D.A. Miller defines the panopticon in The Novel and The Police as “a circular prison disposed about a central watchtower…” in which “… surveillance is exercised on fully visible “prisoners” by unseen “guards “”. The quotations added by Miller state the fact that the panopticon does not necessarily exist only within a prison setting. It can also exist through people, one of those people being Sir Arthur Conan Doyle’s beloved character Sherlock Holmes.
Sherlock Holmes is a detective, or as Watson calls an “amateur bloodhound”. He is able to accurately make assumptions about people based on the smallest things. He correctly declared that someone was a retired marine sergeant from his tattoo, beard, and the air in which he walked. No one is safe from Sherlock’s profound abilities of deduction. Just one look at a person and he can accurately guess a person’s deepest secret, or so it feels. Sherlock becomes the panopticon in this sense. If you know about his abilities, you will always be on edge that he is watching you and, therefore, you are always watching yourself. But in the end, it does not matter, because however careful you are, Holmes will still find out information because that information “is most characteristically exercised on “little things “”.

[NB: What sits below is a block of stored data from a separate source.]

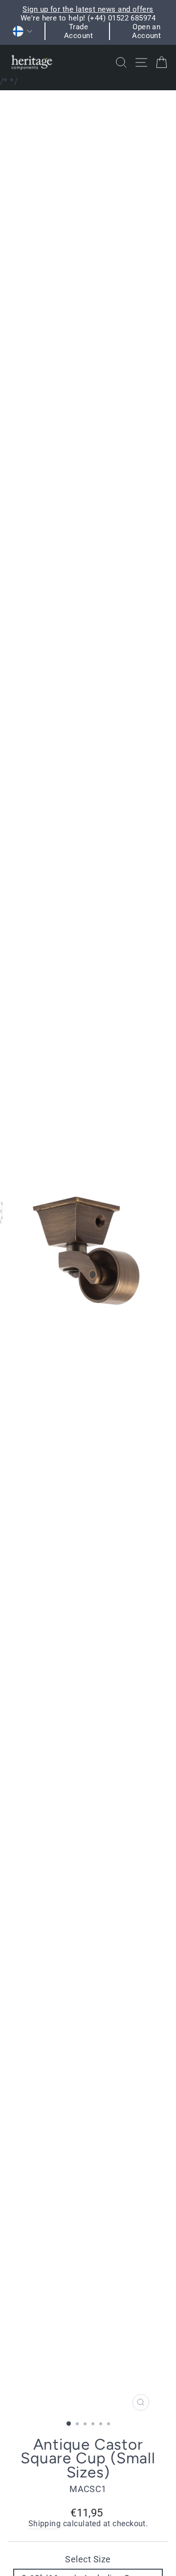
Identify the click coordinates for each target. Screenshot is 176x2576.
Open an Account (146, 31)
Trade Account (78, 31)
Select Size (87, 2559)
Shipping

This becomes most apparent with the retired marine sergeant. The tattoo of an anchor is the most visible marker that Sherlock sees but that only tells him of a previous profession that was on the seas. The two “little things” as Miller calls them, are his beard and the way in which he walks. If the sergeant were to cover up his tattoo, Holmes can still deduce that he was a retired sergeant of some kind. Holmes’ version of the panopticon is the scariest because it is invisible. No one can know when he is judging you and you never know if your small ticks or visible differences will be under his scrutiny.
Doyle, Arthur Conan. A Study in Scarlet. Penguin Books. 1887.
Miller, D.A. The Novel and the Police. University of California Press. 1988.